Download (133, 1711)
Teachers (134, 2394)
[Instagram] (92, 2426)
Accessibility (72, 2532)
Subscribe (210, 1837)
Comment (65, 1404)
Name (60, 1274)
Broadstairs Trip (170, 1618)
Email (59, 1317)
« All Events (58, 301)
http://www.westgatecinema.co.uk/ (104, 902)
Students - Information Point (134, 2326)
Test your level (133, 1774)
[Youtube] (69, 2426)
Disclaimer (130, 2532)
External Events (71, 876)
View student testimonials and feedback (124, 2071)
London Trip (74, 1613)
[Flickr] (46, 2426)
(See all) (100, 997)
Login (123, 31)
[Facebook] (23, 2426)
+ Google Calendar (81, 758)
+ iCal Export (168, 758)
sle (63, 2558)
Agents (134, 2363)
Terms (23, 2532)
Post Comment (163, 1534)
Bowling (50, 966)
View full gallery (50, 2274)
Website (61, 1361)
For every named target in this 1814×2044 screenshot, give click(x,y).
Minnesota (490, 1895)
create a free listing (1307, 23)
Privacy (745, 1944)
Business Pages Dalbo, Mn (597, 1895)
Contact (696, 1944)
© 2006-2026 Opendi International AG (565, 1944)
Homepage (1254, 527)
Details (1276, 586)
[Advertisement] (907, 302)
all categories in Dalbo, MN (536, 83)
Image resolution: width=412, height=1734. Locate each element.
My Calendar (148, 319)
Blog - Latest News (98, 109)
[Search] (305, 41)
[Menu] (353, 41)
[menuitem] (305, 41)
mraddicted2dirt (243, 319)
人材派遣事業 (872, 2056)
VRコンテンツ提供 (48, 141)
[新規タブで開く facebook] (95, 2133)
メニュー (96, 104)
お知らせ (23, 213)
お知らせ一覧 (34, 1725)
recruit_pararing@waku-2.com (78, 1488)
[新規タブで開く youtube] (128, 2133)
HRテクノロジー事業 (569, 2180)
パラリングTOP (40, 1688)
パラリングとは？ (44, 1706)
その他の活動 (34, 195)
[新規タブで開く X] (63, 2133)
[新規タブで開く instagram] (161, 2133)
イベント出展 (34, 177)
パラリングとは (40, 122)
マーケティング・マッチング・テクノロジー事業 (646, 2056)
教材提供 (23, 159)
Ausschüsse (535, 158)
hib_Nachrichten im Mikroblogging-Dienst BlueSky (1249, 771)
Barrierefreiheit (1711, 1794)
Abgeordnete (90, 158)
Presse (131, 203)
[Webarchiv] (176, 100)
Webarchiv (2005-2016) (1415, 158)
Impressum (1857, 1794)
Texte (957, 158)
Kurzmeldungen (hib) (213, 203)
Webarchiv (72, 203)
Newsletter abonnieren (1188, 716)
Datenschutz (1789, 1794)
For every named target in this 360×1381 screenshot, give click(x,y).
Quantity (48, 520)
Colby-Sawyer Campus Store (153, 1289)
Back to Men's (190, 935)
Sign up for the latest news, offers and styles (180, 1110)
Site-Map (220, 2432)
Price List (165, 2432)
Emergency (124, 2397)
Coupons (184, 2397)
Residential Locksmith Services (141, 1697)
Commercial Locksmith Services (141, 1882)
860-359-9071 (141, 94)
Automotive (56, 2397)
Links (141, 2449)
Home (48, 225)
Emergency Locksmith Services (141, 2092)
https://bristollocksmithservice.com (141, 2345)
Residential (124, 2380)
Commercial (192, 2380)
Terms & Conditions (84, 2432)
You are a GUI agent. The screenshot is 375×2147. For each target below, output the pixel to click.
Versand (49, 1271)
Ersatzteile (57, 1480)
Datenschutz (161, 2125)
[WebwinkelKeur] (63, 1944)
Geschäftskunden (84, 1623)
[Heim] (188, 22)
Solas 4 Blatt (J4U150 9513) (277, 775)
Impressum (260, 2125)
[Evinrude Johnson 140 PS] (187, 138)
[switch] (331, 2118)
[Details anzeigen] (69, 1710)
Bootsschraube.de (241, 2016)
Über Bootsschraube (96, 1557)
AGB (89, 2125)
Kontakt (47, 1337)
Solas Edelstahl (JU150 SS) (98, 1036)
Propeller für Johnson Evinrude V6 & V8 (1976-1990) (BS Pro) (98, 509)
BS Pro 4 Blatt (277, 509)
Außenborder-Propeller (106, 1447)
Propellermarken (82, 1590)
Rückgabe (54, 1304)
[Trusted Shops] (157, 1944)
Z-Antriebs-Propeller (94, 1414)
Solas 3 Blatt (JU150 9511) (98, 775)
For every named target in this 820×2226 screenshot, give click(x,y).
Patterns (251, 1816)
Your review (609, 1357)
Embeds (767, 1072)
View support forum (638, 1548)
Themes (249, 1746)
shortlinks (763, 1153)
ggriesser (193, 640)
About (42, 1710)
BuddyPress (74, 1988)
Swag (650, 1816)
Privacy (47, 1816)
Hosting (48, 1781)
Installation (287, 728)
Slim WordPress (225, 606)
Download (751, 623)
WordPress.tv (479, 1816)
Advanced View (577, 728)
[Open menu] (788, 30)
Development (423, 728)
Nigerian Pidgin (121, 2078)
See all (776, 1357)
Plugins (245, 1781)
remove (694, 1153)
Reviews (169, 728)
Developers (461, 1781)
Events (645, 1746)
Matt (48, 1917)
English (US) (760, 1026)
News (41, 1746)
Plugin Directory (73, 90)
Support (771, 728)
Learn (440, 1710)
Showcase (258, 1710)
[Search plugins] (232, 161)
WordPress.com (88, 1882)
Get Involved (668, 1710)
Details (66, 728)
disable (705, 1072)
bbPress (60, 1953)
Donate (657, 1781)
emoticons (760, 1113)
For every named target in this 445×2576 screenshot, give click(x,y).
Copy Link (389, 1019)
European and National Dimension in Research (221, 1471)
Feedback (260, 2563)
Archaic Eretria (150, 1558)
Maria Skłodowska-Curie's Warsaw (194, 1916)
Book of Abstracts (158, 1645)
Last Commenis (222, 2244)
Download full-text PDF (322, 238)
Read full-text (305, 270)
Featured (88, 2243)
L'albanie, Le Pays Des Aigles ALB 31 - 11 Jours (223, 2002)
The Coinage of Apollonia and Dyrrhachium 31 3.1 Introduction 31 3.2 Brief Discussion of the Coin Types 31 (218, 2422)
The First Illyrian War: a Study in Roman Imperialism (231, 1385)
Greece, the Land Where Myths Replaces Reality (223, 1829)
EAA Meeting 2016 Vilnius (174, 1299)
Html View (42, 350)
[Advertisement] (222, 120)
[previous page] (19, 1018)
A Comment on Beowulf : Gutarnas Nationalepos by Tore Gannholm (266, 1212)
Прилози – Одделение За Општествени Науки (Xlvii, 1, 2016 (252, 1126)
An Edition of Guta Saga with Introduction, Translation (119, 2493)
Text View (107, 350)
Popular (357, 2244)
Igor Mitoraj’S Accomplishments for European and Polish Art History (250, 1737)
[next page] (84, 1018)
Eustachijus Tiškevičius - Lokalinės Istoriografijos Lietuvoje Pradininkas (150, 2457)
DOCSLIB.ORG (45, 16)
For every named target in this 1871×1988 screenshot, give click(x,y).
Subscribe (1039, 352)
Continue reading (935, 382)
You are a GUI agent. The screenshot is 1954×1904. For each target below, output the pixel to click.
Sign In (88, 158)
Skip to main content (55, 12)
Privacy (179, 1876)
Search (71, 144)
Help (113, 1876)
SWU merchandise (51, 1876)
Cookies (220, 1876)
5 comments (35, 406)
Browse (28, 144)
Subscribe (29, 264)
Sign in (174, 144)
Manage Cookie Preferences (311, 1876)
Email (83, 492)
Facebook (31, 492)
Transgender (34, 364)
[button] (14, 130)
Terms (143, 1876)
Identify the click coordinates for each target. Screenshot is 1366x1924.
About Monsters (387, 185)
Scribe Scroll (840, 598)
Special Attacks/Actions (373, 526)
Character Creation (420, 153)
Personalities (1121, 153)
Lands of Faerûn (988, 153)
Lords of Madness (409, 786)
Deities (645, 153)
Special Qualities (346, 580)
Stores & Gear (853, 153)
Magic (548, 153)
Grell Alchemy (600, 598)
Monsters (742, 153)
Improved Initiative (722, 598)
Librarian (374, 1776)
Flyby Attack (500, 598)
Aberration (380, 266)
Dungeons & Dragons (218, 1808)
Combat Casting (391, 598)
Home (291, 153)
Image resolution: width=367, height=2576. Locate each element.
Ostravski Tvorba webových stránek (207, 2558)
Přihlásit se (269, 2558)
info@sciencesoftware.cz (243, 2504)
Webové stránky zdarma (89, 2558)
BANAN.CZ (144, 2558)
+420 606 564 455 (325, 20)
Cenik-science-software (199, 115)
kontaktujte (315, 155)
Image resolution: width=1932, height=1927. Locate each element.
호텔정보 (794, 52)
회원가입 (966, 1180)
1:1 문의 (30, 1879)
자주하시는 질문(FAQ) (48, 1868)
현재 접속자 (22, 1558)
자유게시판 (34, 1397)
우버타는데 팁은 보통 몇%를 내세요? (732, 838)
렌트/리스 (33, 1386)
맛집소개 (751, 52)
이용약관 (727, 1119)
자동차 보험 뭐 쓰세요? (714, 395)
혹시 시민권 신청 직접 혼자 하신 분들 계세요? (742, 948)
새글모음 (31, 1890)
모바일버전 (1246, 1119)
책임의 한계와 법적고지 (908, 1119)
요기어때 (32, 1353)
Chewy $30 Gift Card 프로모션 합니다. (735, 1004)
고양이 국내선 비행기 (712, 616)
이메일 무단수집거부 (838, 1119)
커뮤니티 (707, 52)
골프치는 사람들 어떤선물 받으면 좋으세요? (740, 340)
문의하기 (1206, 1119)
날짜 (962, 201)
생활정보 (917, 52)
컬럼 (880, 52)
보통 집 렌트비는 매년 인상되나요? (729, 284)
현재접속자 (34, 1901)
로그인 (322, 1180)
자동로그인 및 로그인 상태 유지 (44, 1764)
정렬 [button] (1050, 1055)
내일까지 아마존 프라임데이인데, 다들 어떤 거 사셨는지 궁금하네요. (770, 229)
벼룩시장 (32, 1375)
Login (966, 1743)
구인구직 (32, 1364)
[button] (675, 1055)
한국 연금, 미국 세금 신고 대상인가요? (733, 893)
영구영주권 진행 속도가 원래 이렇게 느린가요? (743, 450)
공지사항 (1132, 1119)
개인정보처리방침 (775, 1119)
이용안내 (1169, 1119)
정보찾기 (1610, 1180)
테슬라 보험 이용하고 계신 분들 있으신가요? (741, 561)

__________________________________________________

Problem to solve: From the entries above, print the lines beginning at the one with "Cookies (220, 1876)" and stopping after the one with "About Monsters (387, 185)", exactly as written and with nothing else.

Response to this exercise:
Cookies (220, 1876)
5 comments (35, 406)
Browse (28, 144)
Subscribe (29, 264)
Sign in (174, 144)
Manage Cookie Preferences (311, 1876)
Email (83, 492)
Facebook (31, 492)
Transgender (34, 364)
[button] (14, 130)
Terms (143, 1876)
Identify the click coordinates for each target. Screenshot is 1366x1924.
About Monsters (387, 185)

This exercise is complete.